§ **Dataset excerpts**:
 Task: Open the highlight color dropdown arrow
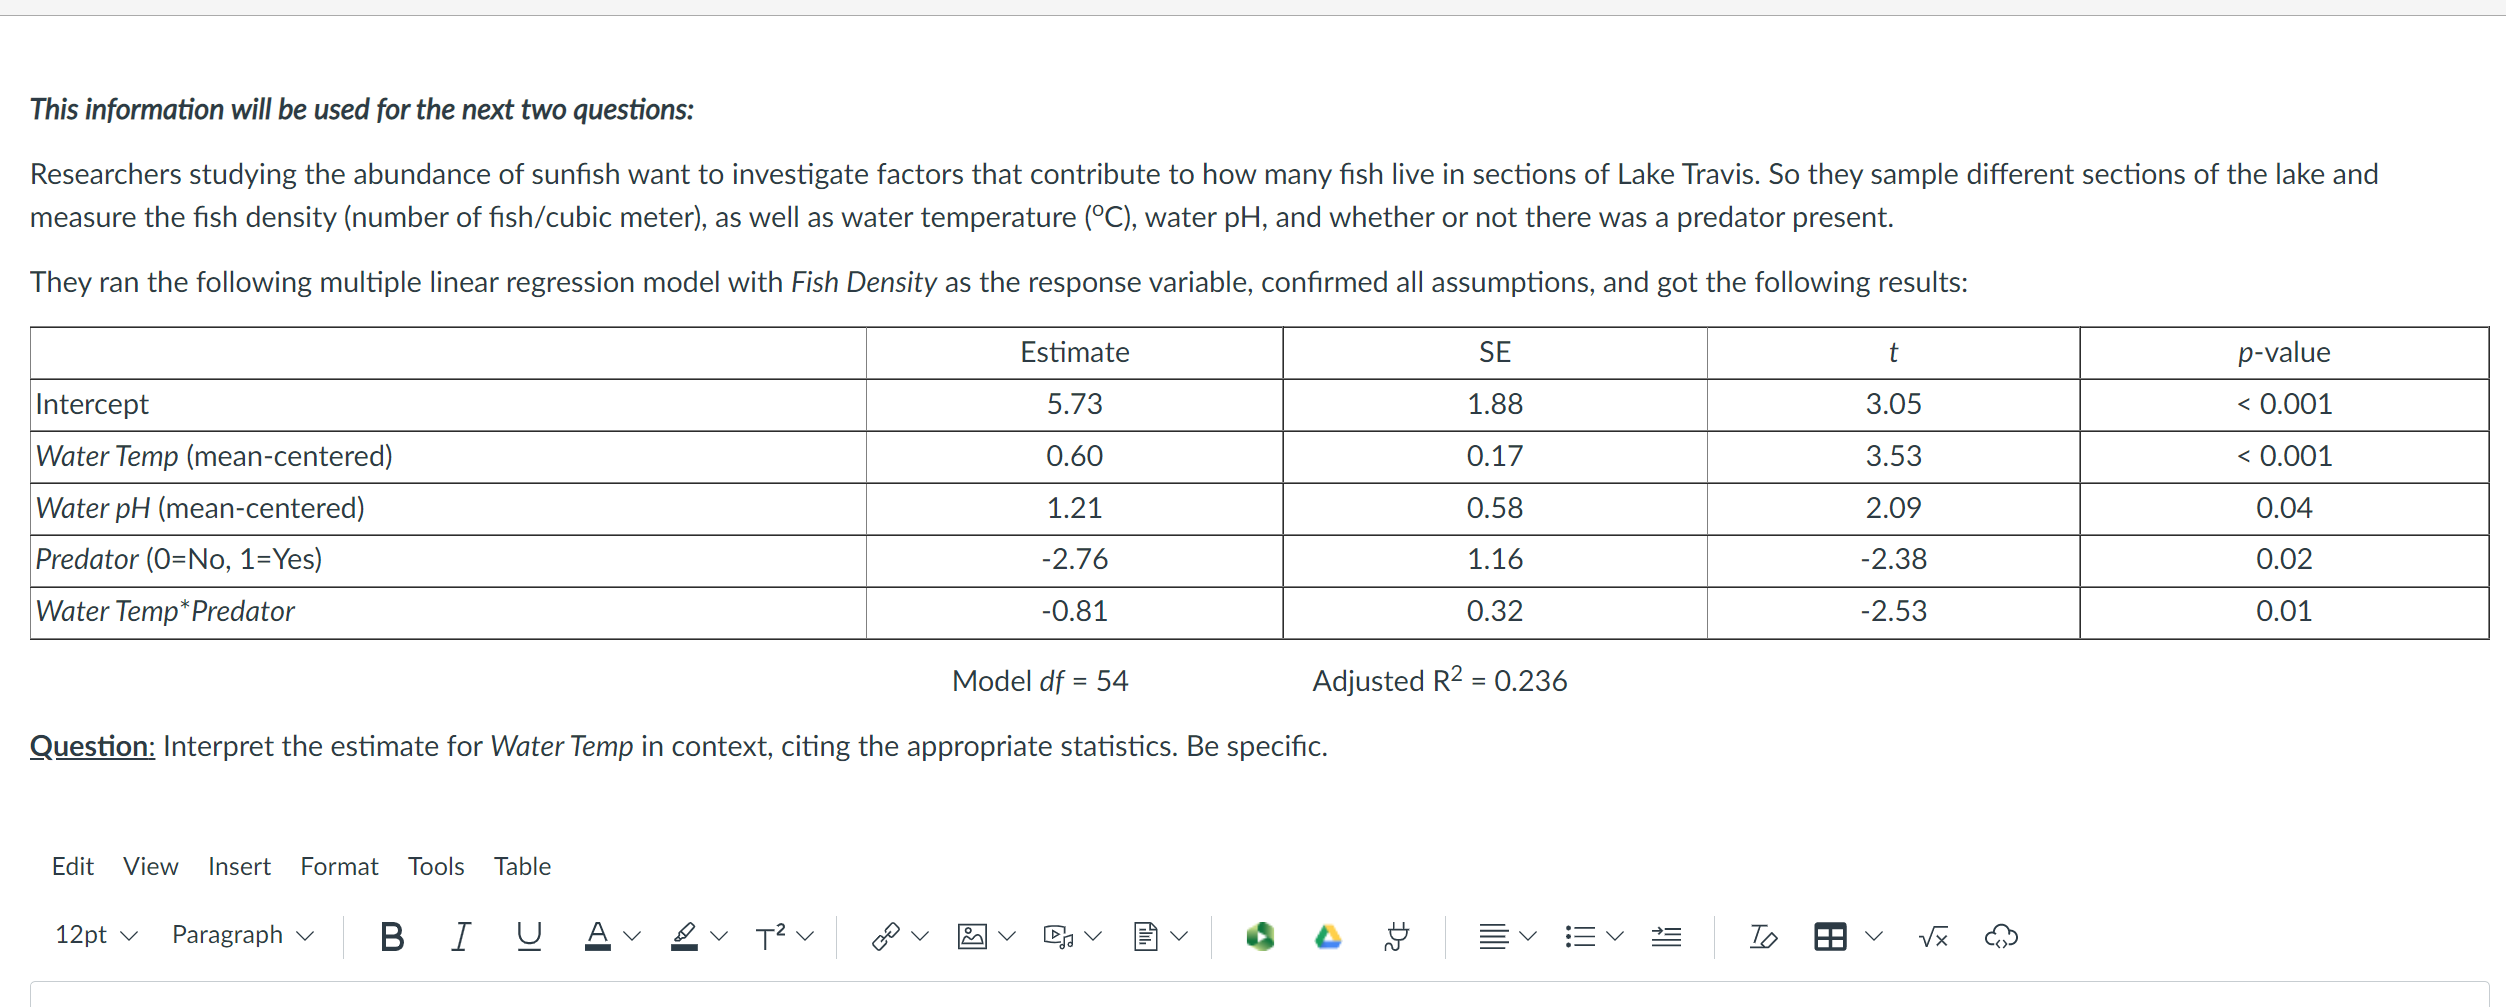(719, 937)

==

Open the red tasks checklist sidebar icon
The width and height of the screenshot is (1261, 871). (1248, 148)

---

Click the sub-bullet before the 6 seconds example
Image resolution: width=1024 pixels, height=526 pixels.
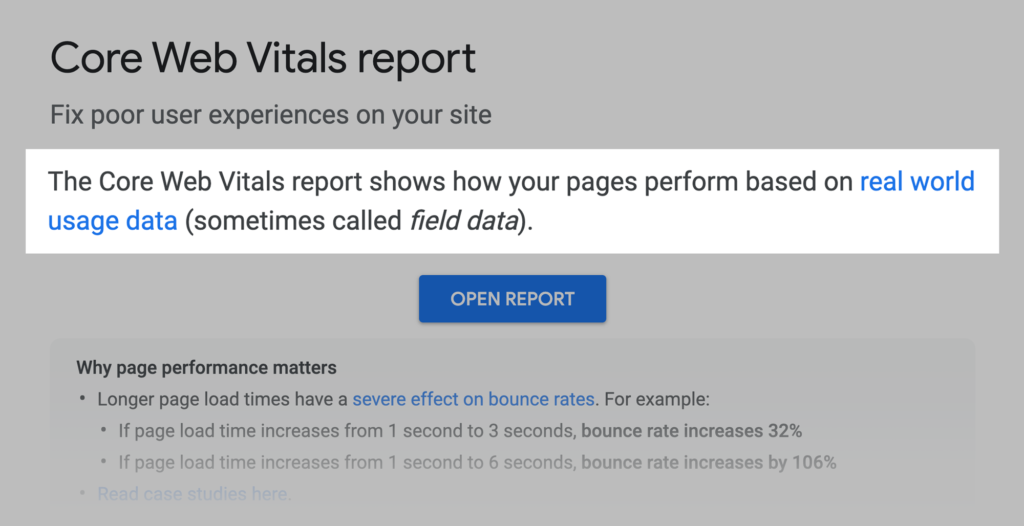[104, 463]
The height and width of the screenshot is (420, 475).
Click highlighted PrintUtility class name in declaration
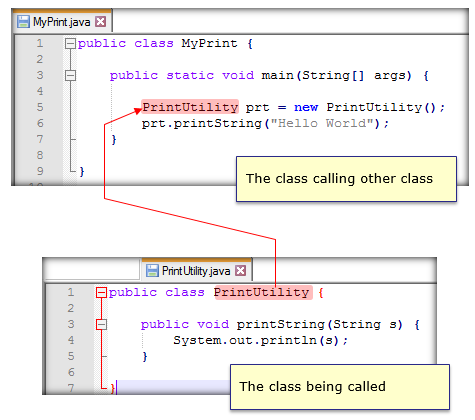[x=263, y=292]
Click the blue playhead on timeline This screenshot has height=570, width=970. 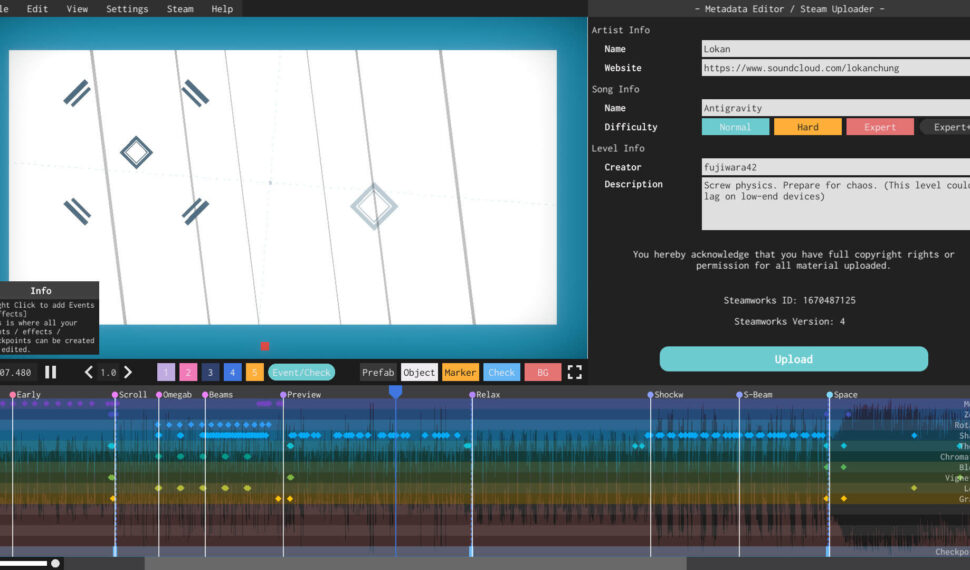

§ **What you need to do**: Write out exactly the run of lines above that starts at the line containing "Click the sub-bullet" and ends at the line containing "Click the blue". Include both, and leave the pictures out.

§ **Solved problem**:
Click the sub-bullet before the 6 seconds example
Image resolution: width=1024 pixels, height=526 pixels.
[104, 463]
The height and width of the screenshot is (420, 475).
Click highlighted PrintUtility class name in declaration
[x=263, y=292]
Click the blue playhead on timeline This screenshot has height=570, width=970. 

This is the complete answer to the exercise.